I forgot to put this one up yesterday too. I've done a lot of art this summer. But none its really ... I don't know speaking to me? this one was my attempt at photo-smashing backgrounds that are so common in concept art. 
 It was pretty neat to learn. But I'm not too sure how happy I am with it.






​
*Darroh the twili-Beast trainer*

A character artwork for a roleplay group on another site. Its based off of the legend of zelda universe. I think the flaming skalchild (the skeleton) is my favorite part of the picture.







*Erin Quinn Sketches*

Was doodling my main character a bit and compiled the sketches into this picture.


----------



## Nimue (Sep 8, 2016)

Ooh, I do like how the first one turned out, very atmospheric!  The glowing magic fade-in is a nice touch.


----------



## Lunaairis (Sep 9, 2016)

Thanks, I thought the glowing runes would add to the lack of content there was in the room.


----------



## SaltyDog (Sep 9, 2016)

Nice art!  You do have a gift there, methinks, lol.


----------



## Lunaairis (Sep 9, 2016)

Thank you! Art is kind of the only thing I'm decent at. 


 (Its not a gift. Its 7 years of art school.)


----------



## Lunaairis (Sep 14, 2016)

WIP of the main cast for In the black. 








From Left to Right. Erin Quinn, Daniel Naiumber, Saif Azul, Dr.Regden.


----------



## cydare (Sep 18, 2016)

They look lovely! I love the different expressions!


----------



## Lunaairis (Apr 5, 2017)

Oh well it's been a while. Thought I'd update you guys on some more recent art I did.

Made a character sheet for Erin.


----------



## Lunaairis (Apr 5, 2017)

Then I also did some character art for a friends DnD character.


----------



## Aryth (Apr 5, 2017)

Beautiful! I love your art! I think my favorites are the action poses of Nyla, they make we wonder what he story is.


----------



## Lunaairis (Sep 23, 2017)

I hate how another year goes by where I get barely a moment to come back on here. I've  been drawing some more of Erin and the world of In the Black. But I've been in a writing pit of too many scattered ideas and no focus to put them to paper. Since I'm on mobile I'll just post the images as links to my Deviant art.

A painting of Erin

My character for a changeling the lost game.


----------



## Lunaairis (Jan 29, 2018)

Been a while but I've been finally able to get back into writing... Sort of. I've been designing covers for some novels I wish I could share here but I'm under an NDA.   However learning how to design novel covers was a feat onto it's own that began with a lot of trial and error covers. Including some I did for fun for a friend of mine.




My Friend even wrote up a great synopsis for  it:
*NightMare*
By Azzyfree and Twilitmystique

  “Port Cliffstone, a city of monsters and men… Detective Ryker Nosphin is quite literally a Nightmare: a creature that haunts dreams, particularly those of the criminals he’s put away.
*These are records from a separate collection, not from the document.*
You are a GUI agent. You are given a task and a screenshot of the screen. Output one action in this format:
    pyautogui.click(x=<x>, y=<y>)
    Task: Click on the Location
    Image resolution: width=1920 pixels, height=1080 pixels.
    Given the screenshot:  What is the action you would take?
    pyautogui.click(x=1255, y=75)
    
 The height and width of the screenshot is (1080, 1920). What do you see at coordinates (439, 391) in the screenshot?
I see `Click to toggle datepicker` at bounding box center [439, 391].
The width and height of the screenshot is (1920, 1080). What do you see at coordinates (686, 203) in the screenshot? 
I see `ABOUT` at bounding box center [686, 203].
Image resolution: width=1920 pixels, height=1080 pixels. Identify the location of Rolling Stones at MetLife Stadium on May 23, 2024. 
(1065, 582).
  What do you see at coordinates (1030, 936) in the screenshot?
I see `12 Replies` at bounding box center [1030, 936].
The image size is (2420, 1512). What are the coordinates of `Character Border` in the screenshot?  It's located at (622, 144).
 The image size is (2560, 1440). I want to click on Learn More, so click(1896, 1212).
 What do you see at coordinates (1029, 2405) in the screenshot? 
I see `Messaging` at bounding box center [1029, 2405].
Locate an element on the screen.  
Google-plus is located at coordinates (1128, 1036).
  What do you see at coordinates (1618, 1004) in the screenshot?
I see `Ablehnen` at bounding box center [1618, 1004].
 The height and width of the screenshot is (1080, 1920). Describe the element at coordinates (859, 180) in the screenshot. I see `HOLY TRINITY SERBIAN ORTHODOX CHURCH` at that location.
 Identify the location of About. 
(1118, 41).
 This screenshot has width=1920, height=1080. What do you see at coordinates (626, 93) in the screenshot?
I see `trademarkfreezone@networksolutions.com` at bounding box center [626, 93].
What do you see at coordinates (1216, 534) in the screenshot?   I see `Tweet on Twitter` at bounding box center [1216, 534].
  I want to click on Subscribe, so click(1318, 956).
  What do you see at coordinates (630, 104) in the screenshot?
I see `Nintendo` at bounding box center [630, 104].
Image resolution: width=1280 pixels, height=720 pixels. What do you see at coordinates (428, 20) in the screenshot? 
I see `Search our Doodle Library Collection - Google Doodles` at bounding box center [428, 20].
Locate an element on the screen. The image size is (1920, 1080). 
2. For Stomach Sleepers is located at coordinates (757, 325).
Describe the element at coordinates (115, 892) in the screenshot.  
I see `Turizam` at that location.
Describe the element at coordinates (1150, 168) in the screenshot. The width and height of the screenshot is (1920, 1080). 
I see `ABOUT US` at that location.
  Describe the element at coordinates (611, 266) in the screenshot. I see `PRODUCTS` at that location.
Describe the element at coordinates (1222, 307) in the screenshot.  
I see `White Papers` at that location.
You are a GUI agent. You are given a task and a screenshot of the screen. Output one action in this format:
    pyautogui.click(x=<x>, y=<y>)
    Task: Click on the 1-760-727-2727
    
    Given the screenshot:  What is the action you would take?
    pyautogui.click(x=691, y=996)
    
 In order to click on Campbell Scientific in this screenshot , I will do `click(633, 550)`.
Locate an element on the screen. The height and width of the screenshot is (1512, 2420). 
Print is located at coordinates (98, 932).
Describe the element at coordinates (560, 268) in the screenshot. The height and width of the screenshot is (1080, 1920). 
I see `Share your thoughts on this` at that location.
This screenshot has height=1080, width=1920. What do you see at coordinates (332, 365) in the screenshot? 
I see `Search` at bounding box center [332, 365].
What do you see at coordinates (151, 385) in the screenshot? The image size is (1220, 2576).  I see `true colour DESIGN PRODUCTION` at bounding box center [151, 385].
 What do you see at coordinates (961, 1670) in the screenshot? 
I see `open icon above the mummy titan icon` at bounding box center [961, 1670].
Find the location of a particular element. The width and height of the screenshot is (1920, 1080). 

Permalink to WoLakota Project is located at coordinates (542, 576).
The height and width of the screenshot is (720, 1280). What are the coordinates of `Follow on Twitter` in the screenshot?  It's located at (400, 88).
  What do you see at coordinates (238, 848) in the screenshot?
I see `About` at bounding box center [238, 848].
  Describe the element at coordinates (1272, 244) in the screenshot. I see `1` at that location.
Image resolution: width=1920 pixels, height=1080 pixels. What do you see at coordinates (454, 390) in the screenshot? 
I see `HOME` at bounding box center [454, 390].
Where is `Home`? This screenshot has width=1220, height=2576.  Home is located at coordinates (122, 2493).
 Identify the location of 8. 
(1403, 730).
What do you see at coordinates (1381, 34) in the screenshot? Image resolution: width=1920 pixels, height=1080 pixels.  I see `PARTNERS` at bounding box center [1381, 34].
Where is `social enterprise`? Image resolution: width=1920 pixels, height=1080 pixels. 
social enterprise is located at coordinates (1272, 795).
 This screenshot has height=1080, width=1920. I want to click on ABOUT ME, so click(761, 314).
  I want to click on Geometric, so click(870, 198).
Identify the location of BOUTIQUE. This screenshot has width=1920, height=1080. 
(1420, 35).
But even the Northern District’s infamous “bad cop” has his weakness… Jie Liao is a young courtroom sketch artist, equal parts sweet and spirited, struggling to make it in the world out on her own. Their attraction is as immediate as it is passionate, but it isn’t easy loving a man with enemies both numerous and powerful. Particularly once she finds herself in the crosshairs of a mysterious adversary out for revenge. Can this torrid romance survive an onslaught of betrayal, corruption, and deceit? Or is this sweet dream doomed to become a nightmare?”


----------



## pmmg (Jan 29, 2018)

Very Nice, All of this.


----------



## Nomadica (Jan 30, 2018)

Lunaairis said:


> *Maliel's Apartment*
> 
> I forgot to put this one up yesterday too. I've done a lot of art this summer. But none its really ... I don't know speaking to me? this one was my attempt at photo-smashing backgrounds that are so common in concept art.
> It was pretty neat to learn. But I'm not too sure how happy I am with it.
> ...




What program did you you to make this little clip? Id like to do something like that with a parallax scrolling effect for my on-line graphic novel I'm trying to make, which at this pace will be done in 20 years.​


----------



## Lunaairis (Jan 31, 2018)

Nomadica said:


> What program did you you to make this little clip? Id like to do something like that with a parallax scrolling effect for my on-line graphic novel I'm trying to make, which at this pace will be done in 20 years.​



I used Photoshop for that one in particular. I've done more complex gif's with more animation using aftereffects. 

A more complex one being this : Detective at rest

Personally I liked using aftereffects in combination with a free program called "screen to gif"  it captures videos on your screen and can produce high-quality gif's  but compresses the files in such a way that doesn't remove their quality but makes the files smaller and more manageable for the web.


----------